Il secondo motivo è invece inammissibile.

t’ principio consolidato della giurisprudenza di questa Corte quello secondo cui: “I motivi del ricorso per cassazione devono investire, a pena d’inammissibilità, questioni che siano già comprese nel tema del decidere del giudizio d’appello, non essendo prospettabili per la prima volta in sede di legittimità questioni nuove o nuovi temi di contestazione non trattati nella fase di merito, tranne che non si tratti di questioni rilevabili d’ufficio. Il ricorrente, al fine di evitare una statuizione di inammissibilità per novità della censura, ha l’onere non solo di allegare l’avvenuta deduzione della questione avanti al giudice del merito, ma anche di indicare in quale atto del precedente giudizio lo abbia fatto, onde dar modo alla Corte di cassazione di controllare “ex actis” la veridicità di tale asserzione, prima di esaminarne il merito, (cfr., ex multis, cass. civ sentt. nn. 10902 del 2001, 194 del 2002, 2140 del 2006 e 20518 del 2008).

Nella specie, dall’esame degli atti permesso a questa Corte trattandosi di vizio in procedendo, risulta che la questione relativa alla mancata osservanza del D.P.R. n. 600 del 1973, art. 32, comma 4, e 5, è stata proposta per la prima volta in sede di legittimità, nè peraltro dalla sentenza impugnata o dal testo del ricorso e dato rilevare alcun elemento contrario, non avendo l’Amministrazione finanziaria neppure adombrato di avere proposto detta censura nei gradi di merito; pertanto trattandosi di questione nuova, deve essere dichiarata inammissibile in armonia con il principio sopraindicato che il Collegio condivide completamente.

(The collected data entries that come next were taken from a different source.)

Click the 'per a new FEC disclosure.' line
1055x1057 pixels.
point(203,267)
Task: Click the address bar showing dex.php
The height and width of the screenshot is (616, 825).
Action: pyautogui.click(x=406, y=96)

Conclusivamente il primo e terzo motivo di ricorso vanno accolti, mentre il secondo deve essere dichiarato inammissibile e, cassata la sentenza impugnata che ha fatto riferimento ad una regola iuris diversa, la causa va rinviata per un nuovo esame alla luce dei principi sopraesposti ad altra sezione della C.T.R. della Lombardia.

La stessa C.T.R. provvederà al governo delle spese di questo giudizio di legittimità.

P.Q.M.

La Corte accoglie il primo e terzo motivo di ricorso, dichiara inammissibile il secondo e, cassata la sentenza impugnata, rinvia, anche per le spese, ad altra sezione della C.T.R. della Lombardia.

Così deciso in Roma, nella Camera di consiglio della Corte di Cassazione, Sezione Tributaria, il 4 giugno 2010.